Shilu 實錄 "veritable records" are a kind of chronicle centered on the rule of a single emperor. They is arranged chronologically and refer to all important political, economical, military and cultural decisions and events, records natural disasters and social circumstances, as well as private affairs of emperors, like marriage or funerals. Veritable records include an abundance of material and are written with great accuracy in each detail.
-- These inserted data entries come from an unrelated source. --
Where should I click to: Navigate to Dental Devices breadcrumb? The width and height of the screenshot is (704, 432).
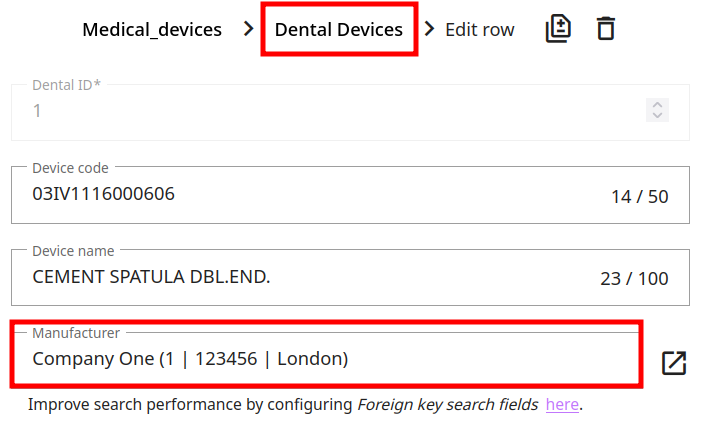[x=339, y=29]
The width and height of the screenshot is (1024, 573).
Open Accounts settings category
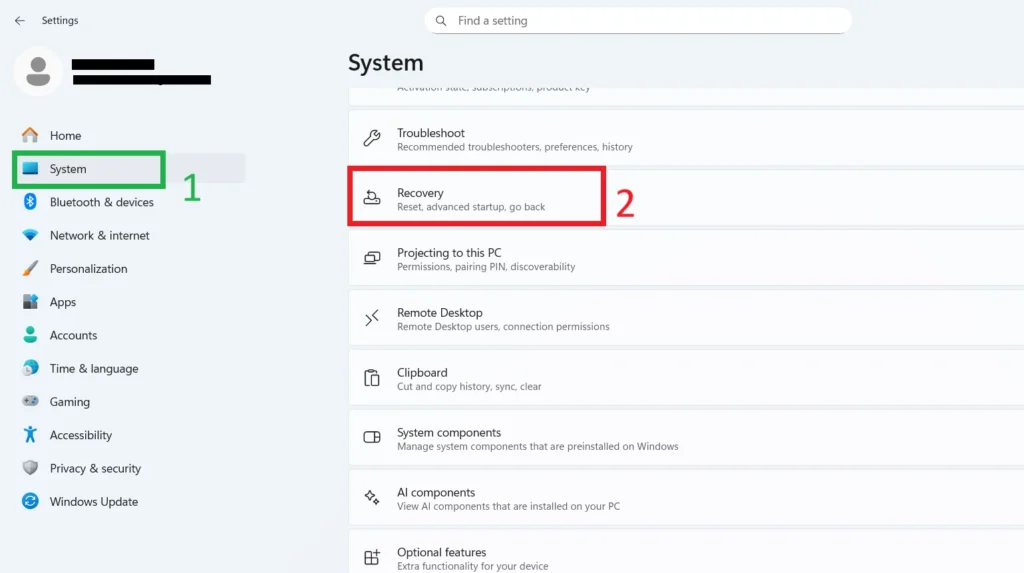point(73,336)
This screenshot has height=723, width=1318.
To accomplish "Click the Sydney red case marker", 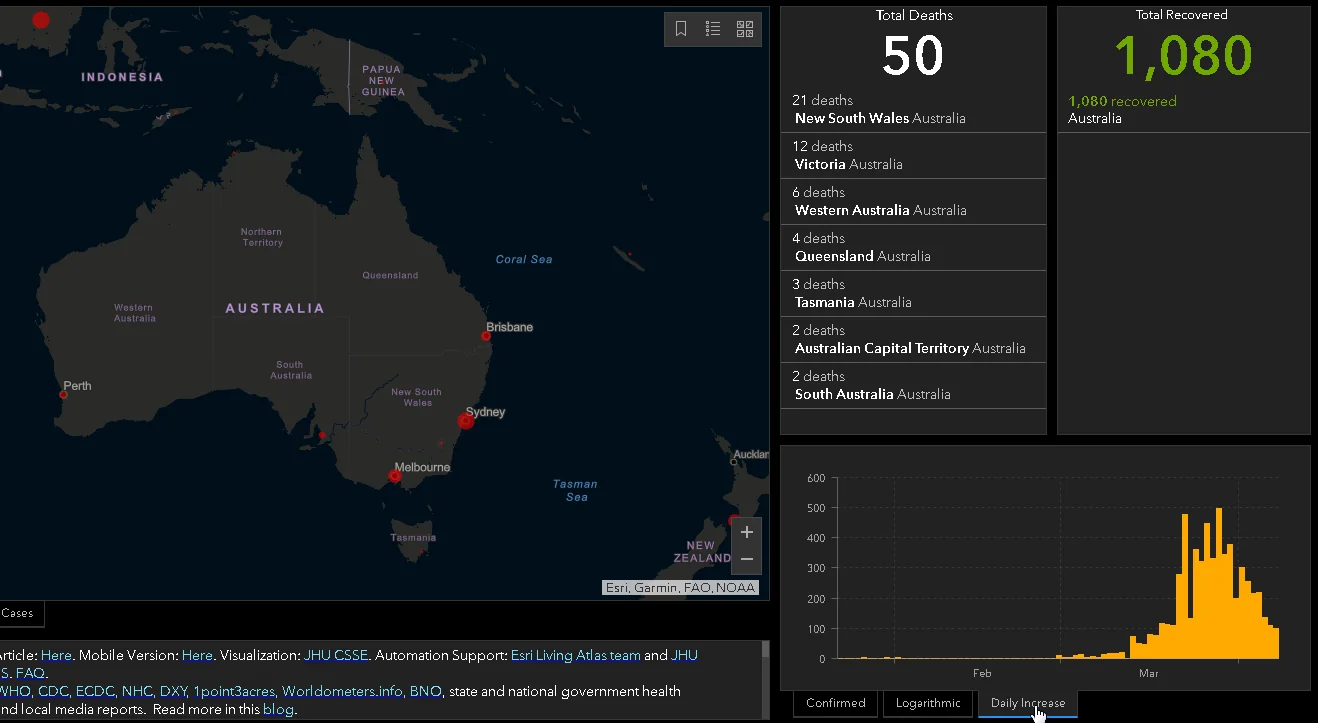I will (465, 421).
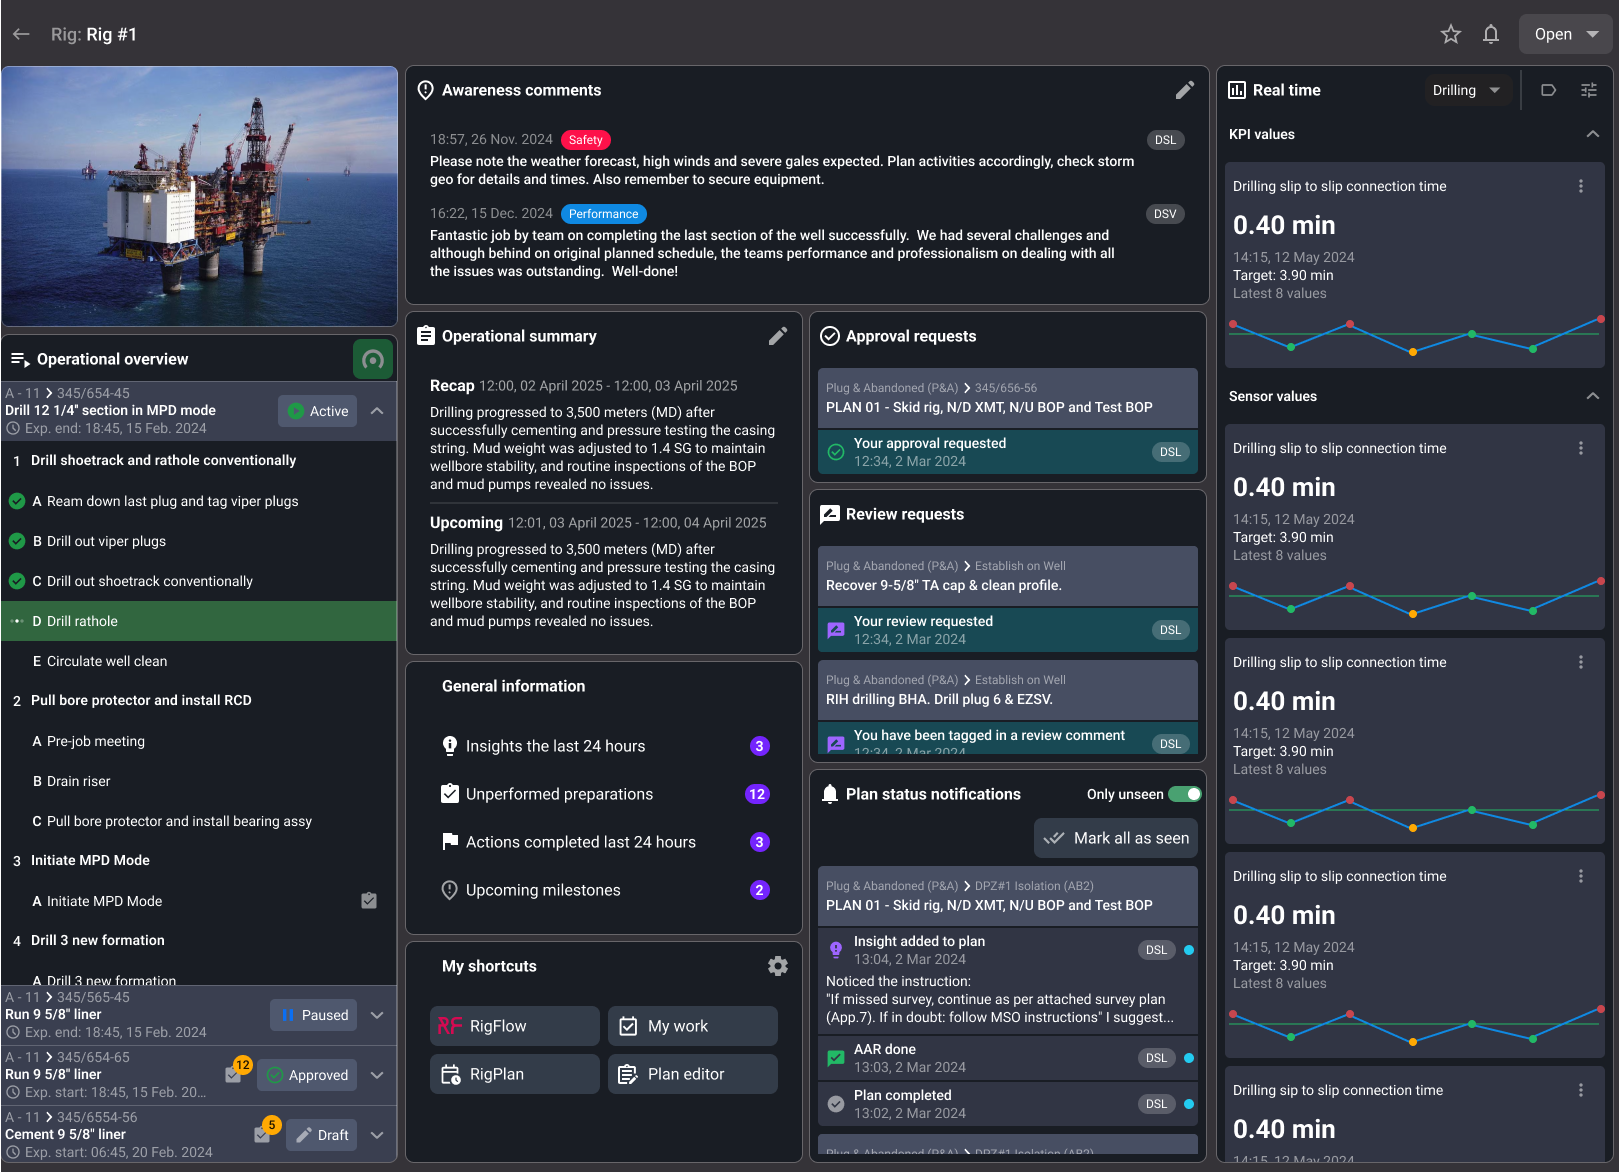
Task: Collapse the KPI values section
Action: tap(1592, 134)
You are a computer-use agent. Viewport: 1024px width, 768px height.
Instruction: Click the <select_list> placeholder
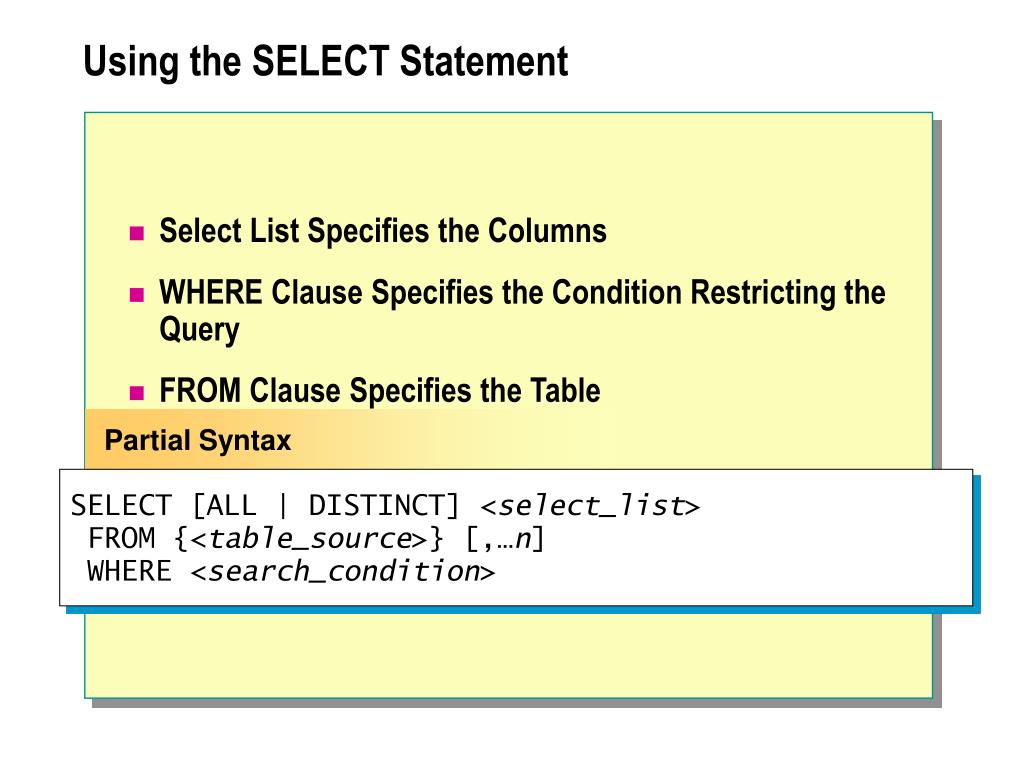pos(590,506)
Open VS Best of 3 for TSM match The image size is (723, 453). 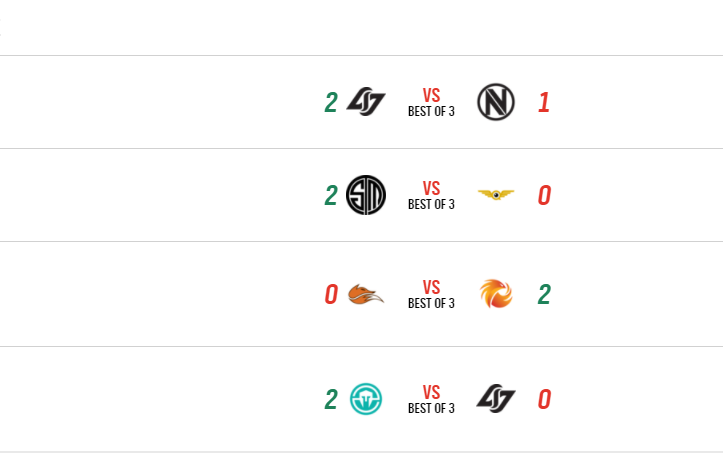[431, 195]
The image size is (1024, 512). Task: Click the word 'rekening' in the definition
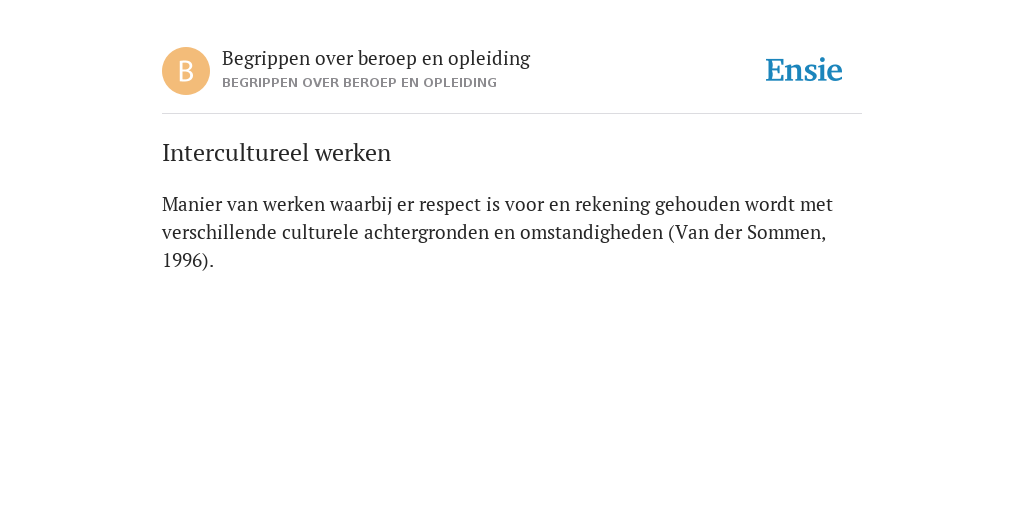point(612,204)
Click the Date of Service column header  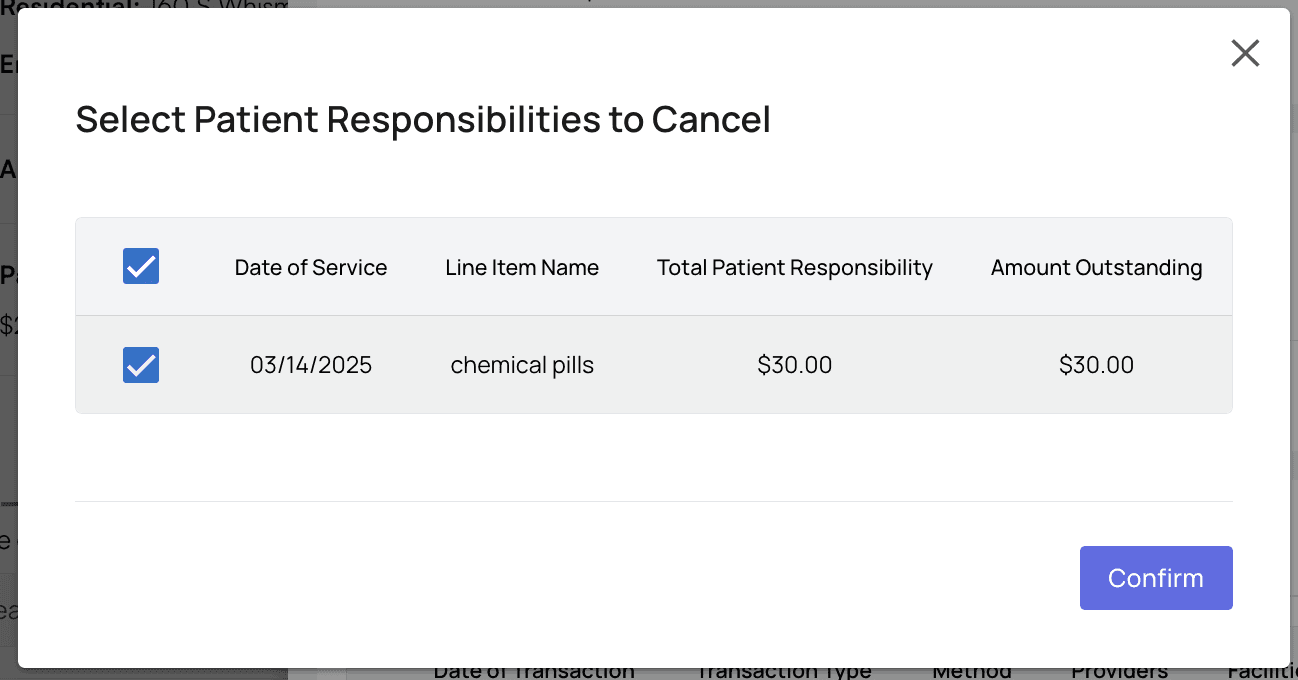tap(310, 268)
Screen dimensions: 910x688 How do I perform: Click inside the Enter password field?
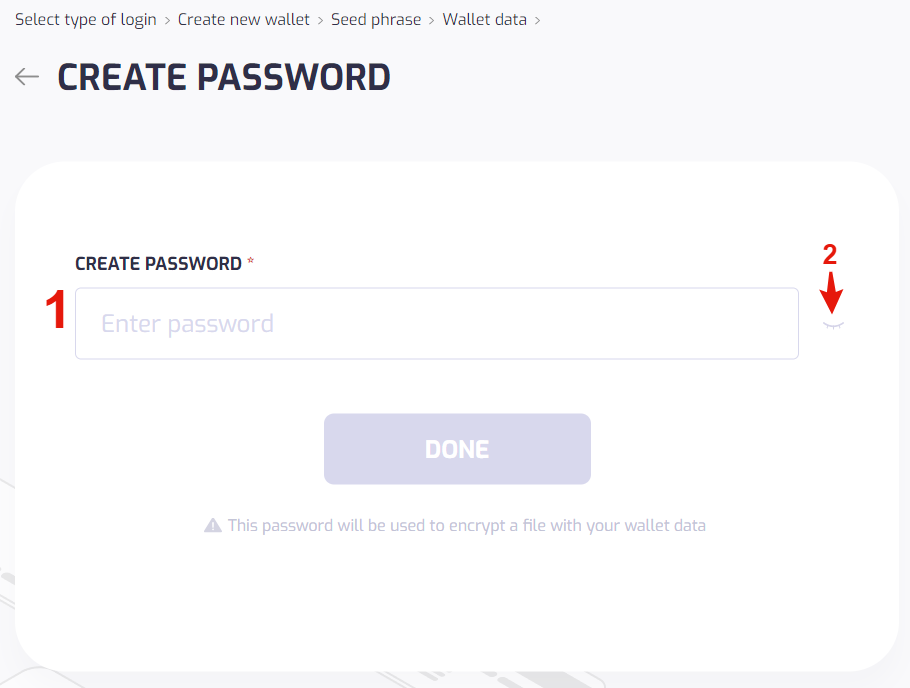[x=437, y=323]
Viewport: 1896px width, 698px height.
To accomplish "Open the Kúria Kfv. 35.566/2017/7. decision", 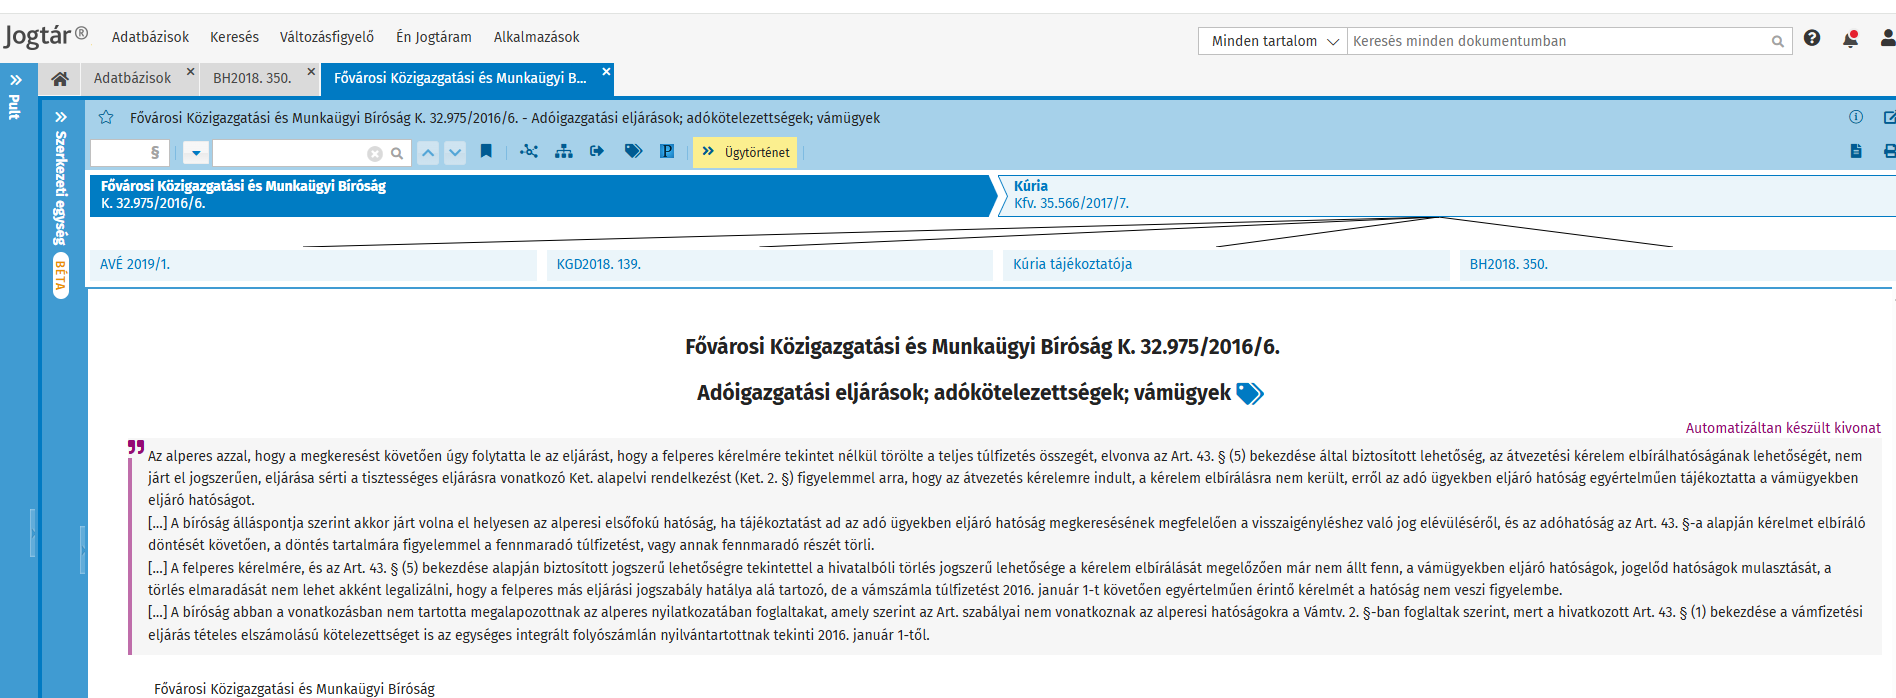I will [x=1070, y=195].
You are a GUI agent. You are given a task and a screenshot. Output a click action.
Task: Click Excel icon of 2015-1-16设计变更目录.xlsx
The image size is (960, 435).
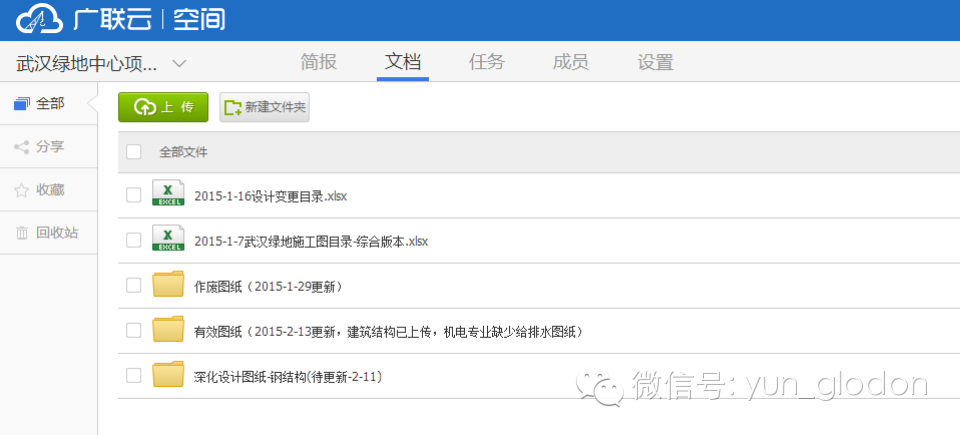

They often served as blueprints for the compilation of official dynastic histories (zhengshi 正史).
The language of the memorials included in the veritable records is highly standardized and does not always refer to matters in a direct way.
The earliest surviving veritable records are those of Emperor Wu 梁武帝 (r. 502-549) from the Liang period 梁 (502-557), the Liang huangdi shilu 梁皇帝實錄 compiled under the supervision of Zhou Xingsi 周興嗣 (469-521).
From the Tang period 唐 (618-907) on it became custom that after the death of every emperor, the veritable records of his rule were compiled. The compilation had to be ordered by his successor and was done by an especially grouped staff of historians who combed the archives for important documents to be included.
The last veritable records were compiled for the Guangxu Emperor 光緒 (r. 1874-1908) of the Qing dynasty 清 (1644-1911). Of all 116 veritable records, only a small part has survived. From the Tang period, only those of Emperor Shunzong 唐順宗 (r. 805) survive, the Shunzong shilu 順宗實錄, compiled under the supervision of the writer, historian and philopher Han Yu 韓愈 (768-824). From the Song period 宋 (960-1279), only a fragment of 20 juan of the vertiable records of Emperor Taizong 宋太宗 (r. 976-997) survive, the Taizong shilu 太宗實錄.
In rare cases, private writings can bear the title of "veritable records", like Li Ao's 李翱 (774年-836) Huangzu shilu 皇祖實錄 from the Tang period.